Strategy use is a very broad term for controlled and consciously applied procedural knowledge, in contrast with skills that are automated to a more or lesser extent (Gagné et al. 1993). Both terms, however, are used interchangeably when referring to processes that direct and support problem solving and learning. There is a gray area in between controlled strategy use and the automated performance of skills (Veenman 2011). For instance, monitoring processes may be consciously applied during reading, but often run in the background until an error or anomaly is detected. The latter is the case with more experienced readers. In this special issue, many of the strategic processes described operate in this gray area.

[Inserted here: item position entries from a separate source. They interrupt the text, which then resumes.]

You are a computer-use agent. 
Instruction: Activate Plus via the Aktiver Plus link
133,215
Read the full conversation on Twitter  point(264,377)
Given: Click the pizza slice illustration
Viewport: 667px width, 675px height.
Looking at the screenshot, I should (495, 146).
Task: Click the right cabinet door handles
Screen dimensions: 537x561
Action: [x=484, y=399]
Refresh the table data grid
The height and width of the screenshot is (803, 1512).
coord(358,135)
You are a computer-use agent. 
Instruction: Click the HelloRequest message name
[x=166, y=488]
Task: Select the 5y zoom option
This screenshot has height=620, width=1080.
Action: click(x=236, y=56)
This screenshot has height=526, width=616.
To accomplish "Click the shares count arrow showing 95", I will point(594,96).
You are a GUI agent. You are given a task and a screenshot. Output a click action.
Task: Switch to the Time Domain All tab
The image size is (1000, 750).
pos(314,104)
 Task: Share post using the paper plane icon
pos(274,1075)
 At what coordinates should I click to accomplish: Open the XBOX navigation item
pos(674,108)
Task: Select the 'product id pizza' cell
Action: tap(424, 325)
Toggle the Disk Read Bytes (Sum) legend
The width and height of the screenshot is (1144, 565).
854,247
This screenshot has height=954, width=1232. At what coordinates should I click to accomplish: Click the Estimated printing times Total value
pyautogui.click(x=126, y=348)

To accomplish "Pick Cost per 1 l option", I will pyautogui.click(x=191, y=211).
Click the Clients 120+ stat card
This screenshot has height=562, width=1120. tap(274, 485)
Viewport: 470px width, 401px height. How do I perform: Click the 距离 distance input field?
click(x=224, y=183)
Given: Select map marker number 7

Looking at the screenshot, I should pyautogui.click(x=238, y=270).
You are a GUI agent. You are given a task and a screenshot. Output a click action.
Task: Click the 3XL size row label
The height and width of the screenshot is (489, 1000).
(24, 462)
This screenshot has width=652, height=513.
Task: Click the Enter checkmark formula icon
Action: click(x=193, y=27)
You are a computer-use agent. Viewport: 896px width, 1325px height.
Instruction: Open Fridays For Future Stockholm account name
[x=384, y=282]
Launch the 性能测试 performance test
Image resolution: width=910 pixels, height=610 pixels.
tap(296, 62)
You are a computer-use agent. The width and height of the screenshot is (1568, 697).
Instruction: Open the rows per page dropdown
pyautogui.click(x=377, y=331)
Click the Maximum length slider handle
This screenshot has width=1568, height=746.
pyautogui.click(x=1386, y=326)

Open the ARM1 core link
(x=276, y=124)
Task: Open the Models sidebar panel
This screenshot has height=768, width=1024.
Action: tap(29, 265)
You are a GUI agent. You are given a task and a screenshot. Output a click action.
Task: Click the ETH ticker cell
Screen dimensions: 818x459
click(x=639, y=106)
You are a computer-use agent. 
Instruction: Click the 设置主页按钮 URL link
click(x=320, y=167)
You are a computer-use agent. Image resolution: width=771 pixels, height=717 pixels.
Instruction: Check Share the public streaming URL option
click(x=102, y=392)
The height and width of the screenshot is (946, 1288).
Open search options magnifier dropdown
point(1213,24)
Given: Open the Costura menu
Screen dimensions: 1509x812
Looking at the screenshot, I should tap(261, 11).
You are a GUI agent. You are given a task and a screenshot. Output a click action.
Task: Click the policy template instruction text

For instance, confidence judgments or inference processes are neither fully controlled, nor fully automated. Consequently, learners may not be fully aware of ongoing processes, which may affect the verbalization of these processes in self-reports.

Strategic processes may be cognitive or metacognitive by nature. According to Nelson (1996), cognitive and metacognitive processes operate at different levels of the cognitive system that represent different functions. Higher-order metacognitive processes monitor and regulate lower-order cognitive processes that, in turn, shape behavior. Thus, drawing inferences is a cognitive activity, but the self-induced decision to initiate such activity is a metacognitive one (Veenman 2011). The authors of this special issue diverge in the perspective that they have chosen for studying strategic processes in reading. Schellings (this issue) discusses the role and assessment of learning strategies, which encompass both cognitive and metacognitive strategies, but her empirical work is entirely based on assessment methods for metacognition. Bräten and Strømsø (this issue) avoid classifying the inference processes in their study as either cognitive or metacognitive. Magliano et al. (this issue) clearly state that their RSAT does not provide a direct measure of metacognitive processes, but rather captures (cognitive) information-processing activities. On the other hand, they do acknowledge that metacognitive awareness is prerequisite to adequately making inferences. Cromley and Azevedo (this issue) address both cognitive and metacognitive processes in theory, but they do not specify the nature of processes in their empirical research. Finally, Muis and Winne (this issue) discuss computational models for calibration of confidence judgments as a key metacognitive process in self-regulated learning. In conclusion, not all strategy use in this special issue is clearly defined as being cognitive or metacognitive by nature. Is that a problem? Veenman (2007) argued that the introduction of new assessment methods should be accompanied with validation of those new methods. When validating a new assessment instrument for strategy use against another (existing) assessment method, convergent validity only makes sense if both measurements represent the same construct of strategy use.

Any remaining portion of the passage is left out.